§ TASK REQUIREMENTS:
Resume the article on brandscape marketing for industrial businesses, writing on from its last sentence.

§ EXCERPTED PASSAGE:
------------------------
Tl;dr - Your prospects only think about your product/service a small part of their time. Usually, they wrestle with countless other issues. Wouldn't it help them, and you, if you had insights to help them beyond your small area of impact? That's how a brandscape approach can boost your industrial marketing.
Your Business Isn't an Island - Your Product Isn't Someone's Inspiration
I understand that your product/service is your raison d'être. It's why you bounce out of bed in the morning.
Here's the harsh truth. It isn't anyone else's.
Other people (as in your competitors, prospects, customers, industry journalists, etc.) care intensely about their products. Yours is incidental; only registering with them when it impedes, or occasionally when it conspicuously benefits the production of theirs.
That's why one of the Axioms of inbound industrial marketing is that the majority of content should speak to your buyers' business issues - the challenges they have in producing their product and insights to help achieve outcomes around producing more product.
------------------------
§ DATASET CONTENT:
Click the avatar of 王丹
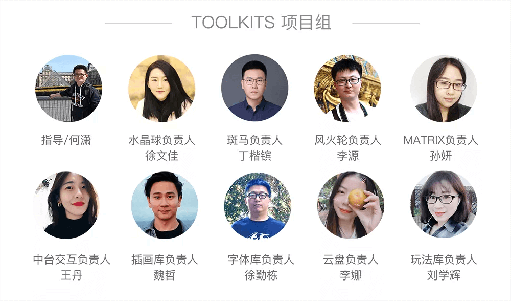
------------------------
§ ANSWER BELOW:
Even if you do that really well, however, your audience will be small at any given time. After all, only a portion of your target market will be sufficiently motivated at any moment to be researching any single specific aspect from among the full panoply of business and production considerations with which they wrestle.
That's why any plan for manufacturing revenue growth must include active outbound sales in parallel with industrial content marketing.
It's also why you need to incorporate a brandscape into your industrial marketing.
What is a Brandscape?
A brandscape is the aggregation of brands that are active and known in a specific segment. It is often as much a reflection of culture as of market activity.
Many credit John Sherry with coining the term "brandscape" in 1986 in the consumer marketing context of its original use.
Andrew Davis' 2012 book, Brandscaping1, transformed the concept from its passive context - something to observe and understand - into a deliberate activity. Davis explains his approach and book as follows:
Who has your NEXT customer as their CURRENT customer? The simple answer to this question can transform your business....Who can you partner with to increase demand for the products and services you sell?...Brandscaping uncovers how unconventional content partnerships lead to unparalleled marketing success. You'll learn how to bring together like-minded brands and undiscovered talent to create content that increases demand and drives sales.
So how do a brandscape, and Davis' brandscaping approach, fit into inbound industrial marketing?
What Are Your Buyers (and Their Buyers) Thinking About Today?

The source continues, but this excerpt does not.